Adolescente de virtudes heroicas

El pasado domingo el Papa Francisco canonizó, es decir, declaró santos, a siete beatos: Salomón Leclercq (francés), Manuel González García (español), Ludovico Pavoni (italiano), Alfonso María Fusco (italiano), José Gabriel del Rosario Brochero (argentino) y Elizabetta de la Santísima Trinidad Catez (francesa). Junto con ellos fue canonizado un beato mártir mexicano: José Sánchez del Río, nacido en Sahuayo, Michoacán, el 28 de marzo de 1913, cuya canonización podemos encontrar sin duda un aspecto social fundamental, el de la defensa de la libertad religiosa. Expongo aquí su perfil, siguiendo casi a la letra la semblanza del librito litúrgico de la ceremonia usado en Roma.

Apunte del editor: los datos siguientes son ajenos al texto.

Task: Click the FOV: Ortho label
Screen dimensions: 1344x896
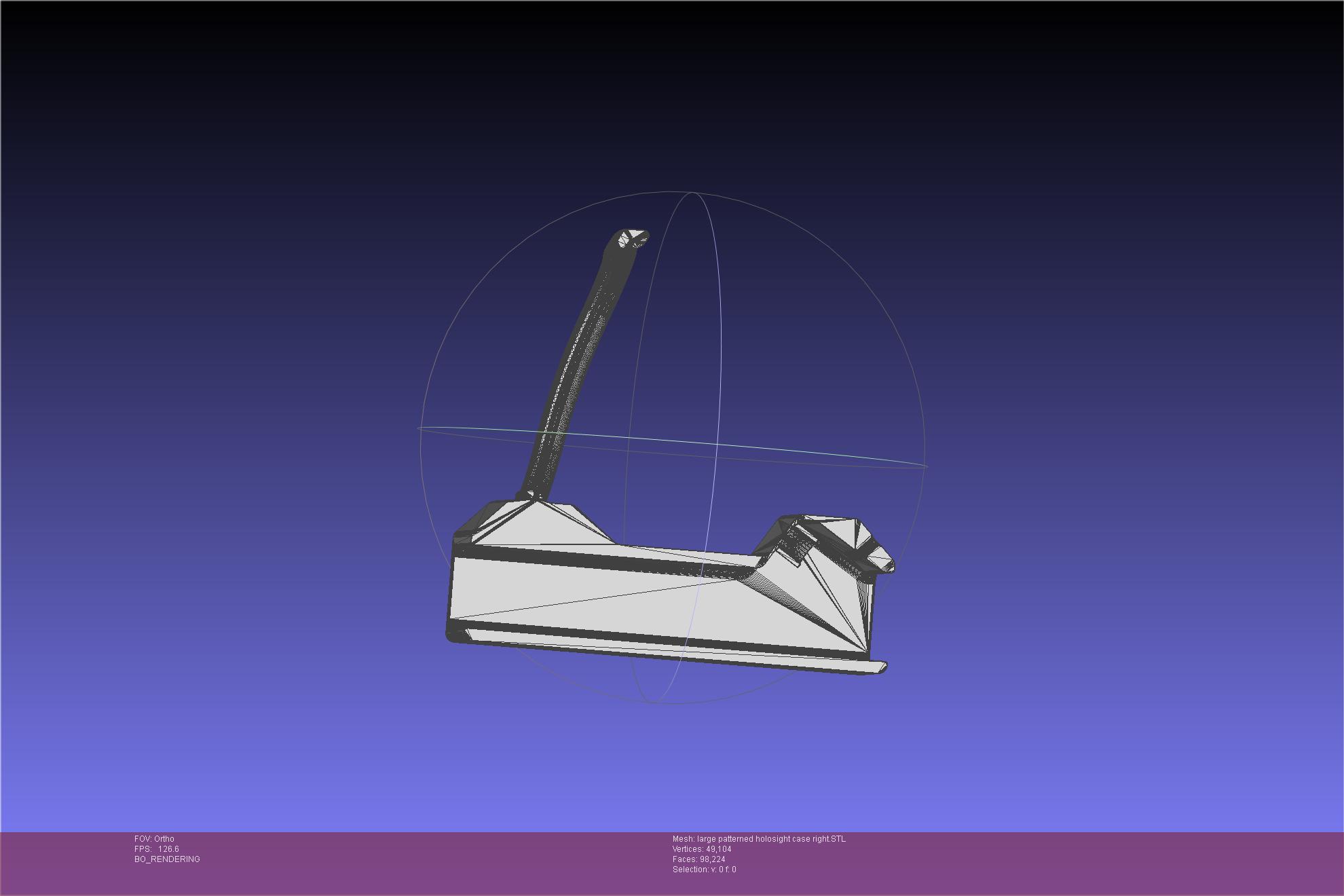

Cuando estalló la guerra cristera, los hermanos de José se unieron a las fuerzas rebeldes al régimen violento y anticristiano que se había instaurado y también José fue reclutado. En Sahuayo el catolicismo había sido muy activo. Los sacerdotes se quedaron clandestinamente durante la persecución, sin abandonar a su grey.

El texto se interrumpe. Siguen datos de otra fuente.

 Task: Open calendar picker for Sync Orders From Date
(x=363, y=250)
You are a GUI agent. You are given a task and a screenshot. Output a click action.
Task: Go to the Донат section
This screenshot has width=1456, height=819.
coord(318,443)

El 25 de enero de 1928 José fue capturado y llevado a su ciudad natal, donde fue encarcelado en la iglesia parroquial que había sido profanada y devastada por los federales. Durante su detención y con el fin de hacerlo renegar de su fe para que pudiera escapar de la muerte, fue torturado y obligado asistir al ahorcamiento de otro muchacho que estaba prisionero con él. Le desollaron las plantas de los pies y lo obligaron a caminar hasta el cementerio, allí puesto ante la fosa donde sería enterrado, lo apuñalaron sin darle muerte, pidiéndole de nuevo que renegara de su fe. Pero José, cada vez que lo herían, gritaba: "¡Viva Cristo Rey! ¡Viva la Virgen Santa María de Guadalupe!". Por último, fue ejecutado con un disparo de arma de fuego. Era el 10 de febrero de 1928. Tenía poco menos de quince años de edad. Tres días antes había escrito a su madre: "Resígnate a la voluntad de Dios. Yo muero contento porque muero al lado de Nuestro Señor."

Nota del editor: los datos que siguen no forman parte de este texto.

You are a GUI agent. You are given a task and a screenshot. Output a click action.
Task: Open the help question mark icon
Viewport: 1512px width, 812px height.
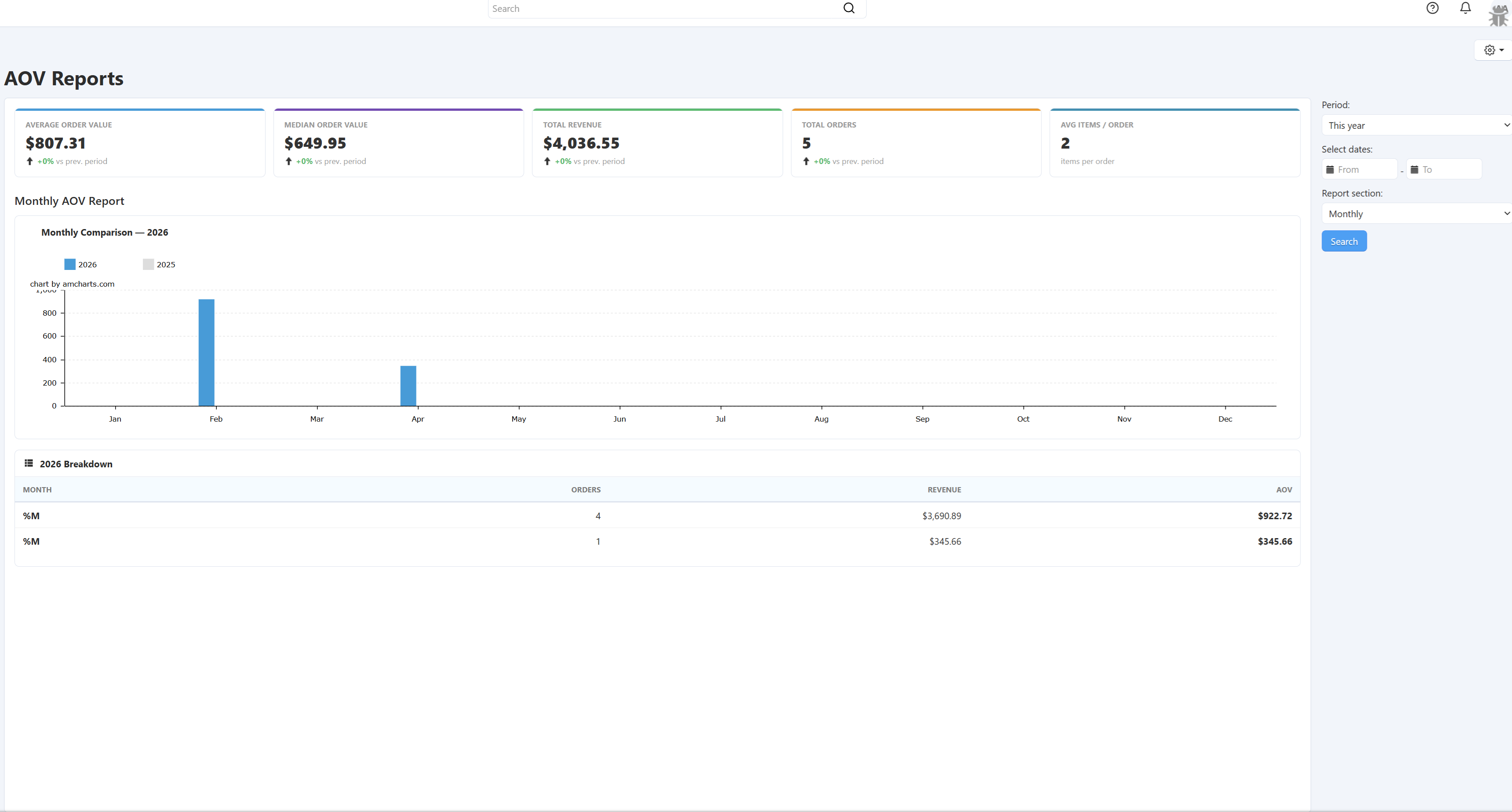pos(1432,8)
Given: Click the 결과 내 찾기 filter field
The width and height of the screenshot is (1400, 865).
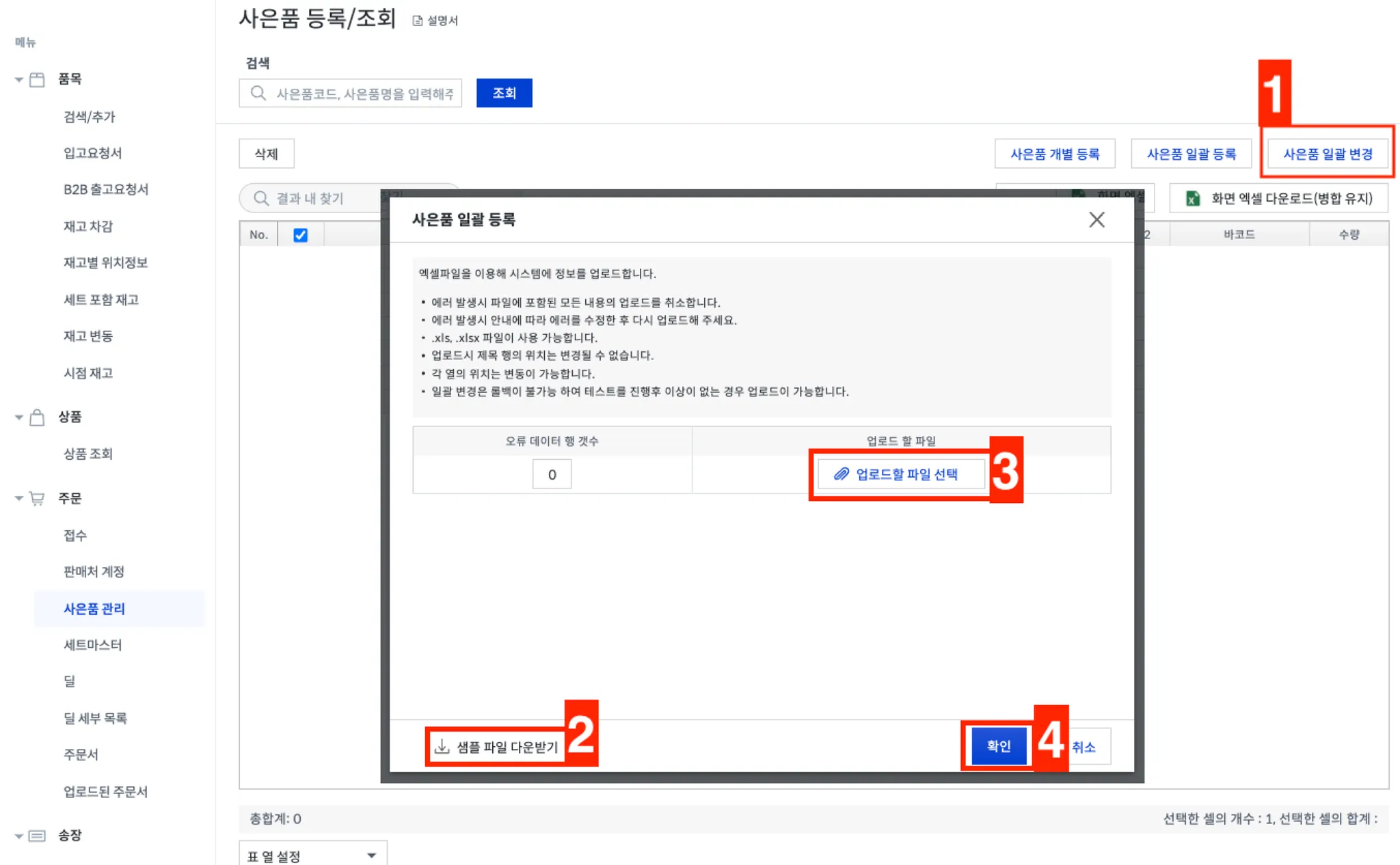Looking at the screenshot, I should (x=321, y=199).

Este valiente adolescente michoacano fue beatificado en 2005 por el papa Benedicto XVI. Este domingo la plaza de san Pedro estaba repleta, se notaba la presencia de muchos argentinos, contentos por la canonización del cura Brochero, y de muchos mexicanos. Al final de la ceremonia "la schola" que canta en las misas papales entonó "Desde el cielo una hermosa mañana..." mientras las banderas de los países de los nuevos santos canonizados ondeaban entre la multitud.